Con pocos ingredientes y un proceso sencillo, podés disfrutar de un sabor casero inigualable en cualquier momento del día.

Ingredientes
- 3 huevos
- 200 g de harina leudante
- 120 g de manteca derretida
- 200 g de leche condensada
- 1 cucharadita de esencia de vainilla
- 1 cucharadita de polvo para hornear (si usás harina común)
- Ralladura de 1 limón (opcional)
Preparación
- En un bol, batí los huevos junto con la leche condensada hasta lograr una mezcla cremosa y homogénea.
- Sumá la manteca derretida a temperatura ambiente y la esencia de vainilla, integrando con movimientos envolventes.
- Tamizá la harina junto con el polvo para hornear y agregala de a poco, mezclando hasta conseguir una masa lisa sin grumos.
- Si querés un toque fresco, añadí la ralladura de limón.
- Colocá pirotines en un molde para magdalenas y llenalos hasta dos tercios de su capacidad.

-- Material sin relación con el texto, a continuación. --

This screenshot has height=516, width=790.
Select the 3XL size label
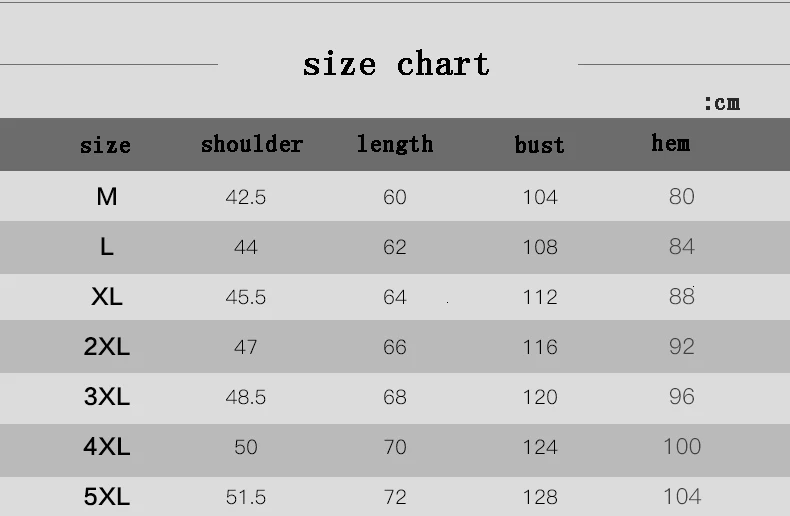(107, 397)
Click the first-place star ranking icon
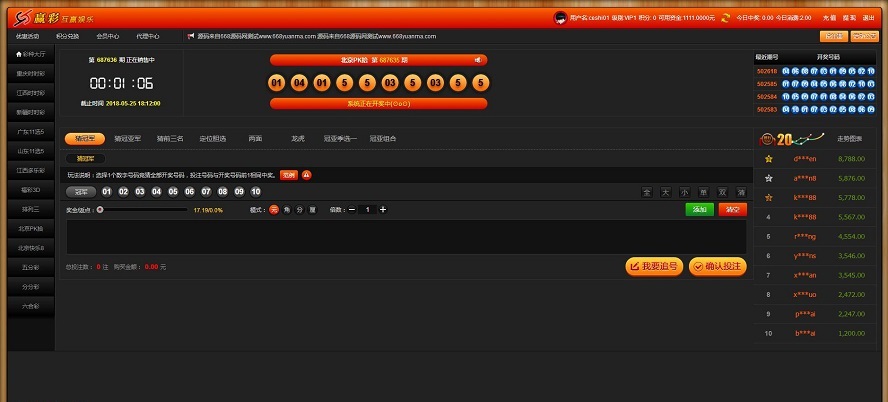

- Llevá al horno precalentado a 180 °C y cociná entre 18 y 20 minutos, hasta que estén doradas y al insertar un palillo, éste salga limpio.
- Retirá y dejá enfriar sobre una rejilla antes de servir.
Consejos:
- Para que la masa quede más aireada, dejala reposar 15 minutos en la heladera antes de hornear.
- Usá todos los ingredientes a temperatura ambiente para lograr mejor integración.
- Si buscás una superficie crocante, espolvoreá con un poco de azúcar antes de hornear.
- No abras el horno durante los primeros 15 minutos de cocción, así evitarás que se bajen.
- Utilizá pirotines de buena calidad para que no se despeguen de la masa después de cocidas.
- Colocá los moldes en la parte media del horno para que la cocción sea pareja.
- No llenes demasiado los pirotines, ya que la mezcla sube bastante y podrían desbordarse.
- Podés variar el sabor usando ralladura de naranja en lugar de limón.
- Para conservarlas tiernas más tiempo, guardalas en un recipiente hermético una vez frías.
- Si querés congelarlas, envolvelas de a una en film y descongelalas a temperatura ambiente.
Estas magdalenas son un verdadero placer casero, fáciles de preparar y perfectas para acompañar cualquier merienda o desayuno.